Rz. 431

Auch eine lang andauernde krankheitsbedingte Arbeitsunfähigkeit eines Arbeitnehmers führt nicht automatisch zur Minderung der Gratifikation oder gar zum Ruhen eines Arbeitsverhältnisses. Ein Ruhen des Arbeitsverhältnisses liegt nur dann vor, wenn die wechselseitigen Hauptpflichten (Arbeitsleistung und Vergütung) suspendiert sind und der jeweilige Gläubiger von seinem Schuldner die Erbringung der Leistung nicht verlangen und nicht durchsetzen kann, während die Nebenpflichten weiter bestehen. Bei der durch krankheitsbedingte Arbeitsunfähigkeit eines Arbeitnehmers herbeigeführten Verhinderung zur Arbeitsleistung liegt jedoch im Allgemeinen keine durchgehende wechselseitige Suspendierung der Hauptpflichten eines Arbeitsverhältnisses vor.
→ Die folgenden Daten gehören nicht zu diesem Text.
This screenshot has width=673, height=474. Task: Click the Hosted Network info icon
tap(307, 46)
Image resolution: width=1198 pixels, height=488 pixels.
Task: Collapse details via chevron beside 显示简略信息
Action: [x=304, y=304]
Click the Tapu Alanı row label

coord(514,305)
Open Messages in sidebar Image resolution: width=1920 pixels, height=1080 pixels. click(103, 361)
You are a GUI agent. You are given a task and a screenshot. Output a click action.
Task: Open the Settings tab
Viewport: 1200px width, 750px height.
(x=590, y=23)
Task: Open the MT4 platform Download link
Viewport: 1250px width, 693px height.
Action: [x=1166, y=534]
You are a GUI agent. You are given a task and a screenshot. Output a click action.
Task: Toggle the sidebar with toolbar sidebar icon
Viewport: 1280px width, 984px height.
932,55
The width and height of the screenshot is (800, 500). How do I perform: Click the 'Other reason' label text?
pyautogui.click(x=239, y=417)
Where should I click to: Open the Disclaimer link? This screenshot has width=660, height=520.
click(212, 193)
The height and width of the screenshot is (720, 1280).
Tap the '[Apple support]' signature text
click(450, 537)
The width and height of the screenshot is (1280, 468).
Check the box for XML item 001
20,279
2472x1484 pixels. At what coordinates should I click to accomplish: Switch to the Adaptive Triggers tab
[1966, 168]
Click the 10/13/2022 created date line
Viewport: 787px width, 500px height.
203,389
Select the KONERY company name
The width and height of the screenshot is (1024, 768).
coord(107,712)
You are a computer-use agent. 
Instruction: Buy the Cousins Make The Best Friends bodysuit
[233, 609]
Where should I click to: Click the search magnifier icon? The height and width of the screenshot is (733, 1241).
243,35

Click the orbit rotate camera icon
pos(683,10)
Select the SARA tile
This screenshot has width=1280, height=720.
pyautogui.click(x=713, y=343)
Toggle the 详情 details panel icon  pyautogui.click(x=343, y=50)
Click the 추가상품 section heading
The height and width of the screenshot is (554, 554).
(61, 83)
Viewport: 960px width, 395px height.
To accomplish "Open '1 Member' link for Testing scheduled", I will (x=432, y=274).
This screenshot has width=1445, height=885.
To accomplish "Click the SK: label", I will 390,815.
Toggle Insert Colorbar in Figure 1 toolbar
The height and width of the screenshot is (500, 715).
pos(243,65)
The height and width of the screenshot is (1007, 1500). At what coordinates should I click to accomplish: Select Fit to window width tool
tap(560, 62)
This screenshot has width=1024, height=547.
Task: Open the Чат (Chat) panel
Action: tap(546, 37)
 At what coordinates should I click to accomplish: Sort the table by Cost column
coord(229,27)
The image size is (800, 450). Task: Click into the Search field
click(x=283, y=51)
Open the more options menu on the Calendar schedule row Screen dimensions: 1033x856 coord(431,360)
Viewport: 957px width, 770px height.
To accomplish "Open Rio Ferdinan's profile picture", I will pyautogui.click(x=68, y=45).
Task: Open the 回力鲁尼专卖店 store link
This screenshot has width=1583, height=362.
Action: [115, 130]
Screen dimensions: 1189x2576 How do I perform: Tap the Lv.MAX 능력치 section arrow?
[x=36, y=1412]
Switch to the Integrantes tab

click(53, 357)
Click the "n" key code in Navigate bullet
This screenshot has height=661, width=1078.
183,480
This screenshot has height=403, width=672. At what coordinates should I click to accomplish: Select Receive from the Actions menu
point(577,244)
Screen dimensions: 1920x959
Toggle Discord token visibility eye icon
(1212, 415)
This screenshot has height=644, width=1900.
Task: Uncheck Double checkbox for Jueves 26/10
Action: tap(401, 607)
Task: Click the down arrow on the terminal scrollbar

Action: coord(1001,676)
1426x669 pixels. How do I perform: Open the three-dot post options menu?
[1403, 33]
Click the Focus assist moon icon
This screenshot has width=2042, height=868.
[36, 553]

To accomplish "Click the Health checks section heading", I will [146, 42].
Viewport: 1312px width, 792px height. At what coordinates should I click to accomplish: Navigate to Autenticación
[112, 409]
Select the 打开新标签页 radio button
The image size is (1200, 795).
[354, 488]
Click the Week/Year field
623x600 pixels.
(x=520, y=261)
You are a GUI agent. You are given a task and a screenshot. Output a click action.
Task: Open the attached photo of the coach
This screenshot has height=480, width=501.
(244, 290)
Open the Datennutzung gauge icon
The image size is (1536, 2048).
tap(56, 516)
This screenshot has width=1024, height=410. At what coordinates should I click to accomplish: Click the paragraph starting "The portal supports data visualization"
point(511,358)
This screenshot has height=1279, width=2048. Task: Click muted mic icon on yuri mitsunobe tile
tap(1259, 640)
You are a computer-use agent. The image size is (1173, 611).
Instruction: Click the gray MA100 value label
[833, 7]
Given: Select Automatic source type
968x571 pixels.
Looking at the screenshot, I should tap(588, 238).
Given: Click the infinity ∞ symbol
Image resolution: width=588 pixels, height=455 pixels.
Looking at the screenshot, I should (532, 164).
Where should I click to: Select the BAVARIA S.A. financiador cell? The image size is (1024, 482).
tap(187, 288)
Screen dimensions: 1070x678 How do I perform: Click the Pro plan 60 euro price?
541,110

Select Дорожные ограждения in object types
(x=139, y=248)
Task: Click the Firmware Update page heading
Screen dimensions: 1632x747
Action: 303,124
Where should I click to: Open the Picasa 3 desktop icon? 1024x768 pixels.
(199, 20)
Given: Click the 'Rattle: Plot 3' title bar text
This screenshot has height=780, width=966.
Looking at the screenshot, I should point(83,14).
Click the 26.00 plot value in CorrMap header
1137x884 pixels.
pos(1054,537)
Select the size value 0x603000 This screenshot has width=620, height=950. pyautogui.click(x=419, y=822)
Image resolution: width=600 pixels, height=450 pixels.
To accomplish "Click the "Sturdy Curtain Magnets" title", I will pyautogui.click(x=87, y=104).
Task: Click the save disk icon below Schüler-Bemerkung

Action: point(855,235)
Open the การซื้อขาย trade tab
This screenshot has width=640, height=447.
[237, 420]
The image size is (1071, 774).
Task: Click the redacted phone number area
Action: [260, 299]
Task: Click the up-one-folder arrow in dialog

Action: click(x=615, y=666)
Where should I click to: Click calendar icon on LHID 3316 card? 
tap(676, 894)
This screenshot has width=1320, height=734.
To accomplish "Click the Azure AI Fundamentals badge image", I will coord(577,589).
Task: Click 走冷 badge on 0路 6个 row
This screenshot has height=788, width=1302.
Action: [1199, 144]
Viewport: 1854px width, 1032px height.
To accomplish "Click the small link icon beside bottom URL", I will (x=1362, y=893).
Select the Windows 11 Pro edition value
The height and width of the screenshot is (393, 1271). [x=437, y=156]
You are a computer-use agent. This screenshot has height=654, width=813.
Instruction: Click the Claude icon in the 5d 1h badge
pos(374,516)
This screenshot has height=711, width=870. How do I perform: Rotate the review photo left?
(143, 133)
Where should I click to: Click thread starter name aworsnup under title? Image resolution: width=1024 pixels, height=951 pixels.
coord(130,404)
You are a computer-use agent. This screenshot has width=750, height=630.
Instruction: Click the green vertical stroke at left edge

Vielmehr handelt es sich um eine Leistungsstörung i.S.d. allgemeinen Schuldrechtes des BGB, die abweichend von den bürgerlich-rechtlichen Bestimmungen der §§ 275, 326 BGB teilweise arbeitsrechtlich (§ 3 EntgFG, § 616 BGB) und teilweise sozialrechtlich (§§ 44 ff. SGB V) zugunsten des arbeitsunfähigen Arbeitnehmers gesetzlich gelöst worden ist (BAG v. 11.10.1995 – 10 AZR 985/94: Metallindustrie; BAG v. 9.8.1995 – 10 AZR 539/94). Allein aus der Einstellung der Arbeit infolge dauernder Arbeitsunfähigkeit und der Einstellung der Entgeltleistung durch den Arbeitgeber kann nicht ohne weitere ausdrückliche oder konkludente Erklärungen der Parteien auf eine Ruhensvereinbarung geschlossen werden. Auch die Bewilligung einer Erwerbsunfähigkeitsrente auf Zeit führt ohne Anhaltspunkte für eine entsprechende Vereinbarung der Parteien nicht automatisch zum Ruhen des Arbeitsverhältnisses (BAG v. 8.7.1998 – 10 AZR 404/97; BAG v. 11.10.1995 – 10 AZR 985/94; BAG v. 7.6.1990 – 6 AZR 52/89).

 

Rz. 432

Allerdings nimmt das BAG an, dass ein rechtlich an sich fortbestehendes Arbeitsverhältnis tatsächlich nur noch formaler Natur und damit ein Anspruch ausgeschlossen ist, wenn nach dem Willen und den Vorstellungen beider Parteien keine rechtliche Bindung im Hinblick auf eine Wiederaufnahme des bisherigen Arbeitsverhältnisses anzunehmen ist. Davon ist nach dem BAG auszugehen, wenn ein Arbeitnehmer bei langjähriger, auf nicht absehbare Zeit fortbestehender Arbeitsunfähigkeit nach Aussteuerung durch die Krankenkasse sich arbeitslos meldet und die Zahlung von Arbeitslosengeld beantragt und der Arbeitgeber auf Anfrage der Arbeitsagentur auf seine Verfügungsgewalt ggü. dem Arbeitnehmer verzichtet, um diesem den Bezug von Arbeitslosengeld zu ermöglichen. Spätestens ab diesem Zeitpunkt ist davon auszugehen, dass eine Wiederaufnahme des bisherigen Arbeitsverhältnisses nicht mehr in Betracht kommt und auch die Zahlung einer Sondervergütung ausscheidet (BAG v. 15.3.2000 – 10 AZR 115/99; BAG v. 11.2.1998 – 10 AZR 264/97; BAG v. 12.11.1997 – 10 AZR 74/97; BAG v. 10.4.1996 – 10 AZR 600/95; BAG v. 28.9.1994 – 10 AZR 805/93; vgl. auch BAG v. 24.9.2003 – 5 AZR 591/02). In diesem Fall kann vermutet werden, dass die Parteien zumindest stillschweigend das Ruhen des Arbeitsverhältnisses vereinbart haben (BAG v. 9.8.1995 – 10 AZR 944/94; BAG v. 28.9.1994 – 10 AZR 805/93).

 

Rz. 433

Liegt allerdings eine ausdrückliche tarifliche Regelung vor, wonach auch erkrankte Arbeitnehmer von der Gewährung einer Gratifikation nicht ausgeschlossen sind, haben auch langfristig erkrankte Arbeitnehmer, die nach Aussteuerung durch die Krankenkasse Arbeitslosengeld beziehen, Anspruch auf die tarifliche Sonderzahlung (BAG v. 24.1.2001 – 10 AZR 672/99; LAG Hamm v. 4.12.1998 – 10 Sa 1306/98).